##### INPUT FOR THIS TASK
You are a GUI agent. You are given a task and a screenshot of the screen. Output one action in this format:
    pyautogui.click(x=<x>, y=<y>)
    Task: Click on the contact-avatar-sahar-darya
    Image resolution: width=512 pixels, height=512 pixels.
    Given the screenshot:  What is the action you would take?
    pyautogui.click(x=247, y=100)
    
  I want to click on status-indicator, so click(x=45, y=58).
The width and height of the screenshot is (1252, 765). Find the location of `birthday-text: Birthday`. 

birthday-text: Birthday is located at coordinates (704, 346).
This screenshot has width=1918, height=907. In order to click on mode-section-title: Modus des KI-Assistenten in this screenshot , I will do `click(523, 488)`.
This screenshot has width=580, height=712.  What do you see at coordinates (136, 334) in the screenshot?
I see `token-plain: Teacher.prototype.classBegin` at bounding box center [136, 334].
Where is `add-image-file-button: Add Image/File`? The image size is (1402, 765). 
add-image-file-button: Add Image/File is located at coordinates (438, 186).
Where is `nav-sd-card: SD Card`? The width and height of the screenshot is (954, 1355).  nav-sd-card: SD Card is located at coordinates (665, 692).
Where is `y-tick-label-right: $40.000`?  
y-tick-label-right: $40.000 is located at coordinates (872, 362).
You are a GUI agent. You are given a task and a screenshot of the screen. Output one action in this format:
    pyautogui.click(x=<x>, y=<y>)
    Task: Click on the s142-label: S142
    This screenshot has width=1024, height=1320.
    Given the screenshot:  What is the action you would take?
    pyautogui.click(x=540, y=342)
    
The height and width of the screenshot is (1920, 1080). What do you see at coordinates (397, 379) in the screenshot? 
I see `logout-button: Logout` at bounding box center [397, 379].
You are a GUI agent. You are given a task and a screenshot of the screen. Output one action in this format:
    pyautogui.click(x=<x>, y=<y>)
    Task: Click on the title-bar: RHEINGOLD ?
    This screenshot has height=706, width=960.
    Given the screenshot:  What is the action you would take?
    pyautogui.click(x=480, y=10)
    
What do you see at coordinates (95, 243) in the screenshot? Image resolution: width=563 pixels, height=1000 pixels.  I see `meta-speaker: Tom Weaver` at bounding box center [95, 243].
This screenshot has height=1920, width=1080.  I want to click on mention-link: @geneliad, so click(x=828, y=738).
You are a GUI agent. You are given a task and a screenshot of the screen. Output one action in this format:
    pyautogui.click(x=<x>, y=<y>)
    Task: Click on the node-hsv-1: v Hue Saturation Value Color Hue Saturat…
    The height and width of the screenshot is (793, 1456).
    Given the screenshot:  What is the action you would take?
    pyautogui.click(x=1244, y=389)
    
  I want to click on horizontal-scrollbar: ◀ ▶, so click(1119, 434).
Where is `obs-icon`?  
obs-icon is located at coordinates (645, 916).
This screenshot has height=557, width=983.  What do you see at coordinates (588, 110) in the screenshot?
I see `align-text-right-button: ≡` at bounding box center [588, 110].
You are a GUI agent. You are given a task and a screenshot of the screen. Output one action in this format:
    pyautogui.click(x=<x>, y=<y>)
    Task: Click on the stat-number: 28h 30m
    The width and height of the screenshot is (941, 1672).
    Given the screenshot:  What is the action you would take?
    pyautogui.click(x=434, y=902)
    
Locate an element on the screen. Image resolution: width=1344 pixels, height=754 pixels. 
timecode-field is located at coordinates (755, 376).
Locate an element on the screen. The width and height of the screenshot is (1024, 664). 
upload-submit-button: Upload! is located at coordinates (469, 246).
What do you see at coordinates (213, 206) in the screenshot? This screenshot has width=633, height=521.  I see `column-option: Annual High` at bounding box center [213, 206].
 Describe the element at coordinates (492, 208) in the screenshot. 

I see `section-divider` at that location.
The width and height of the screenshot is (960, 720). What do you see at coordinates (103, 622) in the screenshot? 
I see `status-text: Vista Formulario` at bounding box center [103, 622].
##########
Copy every one of the records above word for word, keeping each line unchanged.

_OUTPUT BELOW_:
You are a GUI agent. You are given a task and a screenshot of the screen. Output one action in this format:
    pyautogui.click(x=<x>, y=<y>)
    Task: Click on the contact-avatar-sahar-darya
    Image resolution: width=512 pixels, height=512 pixels.
    Given the screenshot:  What is the action you would take?
    pyautogui.click(x=247, y=100)
    
  I want to click on status-indicator, so click(x=45, y=58).
The width and height of the screenshot is (1252, 765). Find the location of `birthday-text: Birthday`. 

birthday-text: Birthday is located at coordinates (704, 346).
This screenshot has width=1918, height=907. In order to click on mode-section-title: Modus des KI-Assistenten in this screenshot , I will do `click(523, 488)`.
This screenshot has width=580, height=712.  What do you see at coordinates (136, 334) in the screenshot?
I see `token-plain: Teacher.prototype.classBegin` at bounding box center [136, 334].
Where is `add-image-file-button: Add Image/File`? The image size is (1402, 765). 
add-image-file-button: Add Image/File is located at coordinates (438, 186).
Where is `nav-sd-card: SD Card`? The width and height of the screenshot is (954, 1355).  nav-sd-card: SD Card is located at coordinates (665, 692).
Where is `y-tick-label-right: $40.000`?  
y-tick-label-right: $40.000 is located at coordinates (872, 362).
You are a GUI agent. You are given a task and a screenshot of the screen. Output one action in this format:
    pyautogui.click(x=<x>, y=<y>)
    Task: Click on the s142-label: S142
    This screenshot has width=1024, height=1320.
    Given the screenshot:  What is the action you would take?
    pyautogui.click(x=540, y=342)
    
The height and width of the screenshot is (1920, 1080). What do you see at coordinates (397, 379) in the screenshot? 
I see `logout-button: Logout` at bounding box center [397, 379].
You are a GUI agent. You are given a task and a screenshot of the screen. Output one action in this format:
    pyautogui.click(x=<x>, y=<y>)
    Task: Click on the title-bar: RHEINGOLD ?
    This screenshot has height=706, width=960.
    Given the screenshot:  What is the action you would take?
    pyautogui.click(x=480, y=10)
    
What do you see at coordinates (95, 243) in the screenshot? Image resolution: width=563 pixels, height=1000 pixels.  I see `meta-speaker: Tom Weaver` at bounding box center [95, 243].
This screenshot has height=1920, width=1080.  I want to click on mention-link: @geneliad, so click(x=828, y=738).
You are a GUI agent. You are given a task and a screenshot of the screen. Output one action in this format:
    pyautogui.click(x=<x>, y=<y>)
    Task: Click on the node-hsv-1: v Hue Saturation Value Color Hue Saturat…
    The height and width of the screenshot is (793, 1456).
    Given the screenshot:  What is the action you would take?
    pyautogui.click(x=1244, y=389)
    
  I want to click on horizontal-scrollbar: ◀ ▶, so click(1119, 434).
Where is `obs-icon`?  
obs-icon is located at coordinates (645, 916).
This screenshot has height=557, width=983.  What do you see at coordinates (588, 110) in the screenshot?
I see `align-text-right-button: ≡` at bounding box center [588, 110].
You are a GUI agent. You are given a task and a screenshot of the screen. Output one action in this format:
    pyautogui.click(x=<x>, y=<y>)
    Task: Click on the stat-number: 28h 30m
    The width and height of the screenshot is (941, 1672).
    Given the screenshot:  What is the action you would take?
    pyautogui.click(x=434, y=902)
    
Locate an element on the screen. Image resolution: width=1344 pixels, height=754 pixels. 
timecode-field is located at coordinates (755, 376).
Locate an element on the screen. The width and height of the screenshot is (1024, 664). 
upload-submit-button: Upload! is located at coordinates (469, 246).
What do you see at coordinates (213, 206) in the screenshot? This screenshot has width=633, height=521.  I see `column-option: Annual High` at bounding box center [213, 206].
 Describe the element at coordinates (492, 208) in the screenshot. 

I see `section-divider` at that location.
The width and height of the screenshot is (960, 720). What do you see at coordinates (103, 622) in the screenshot? 
I see `status-text: Vista Formulario` at bounding box center [103, 622].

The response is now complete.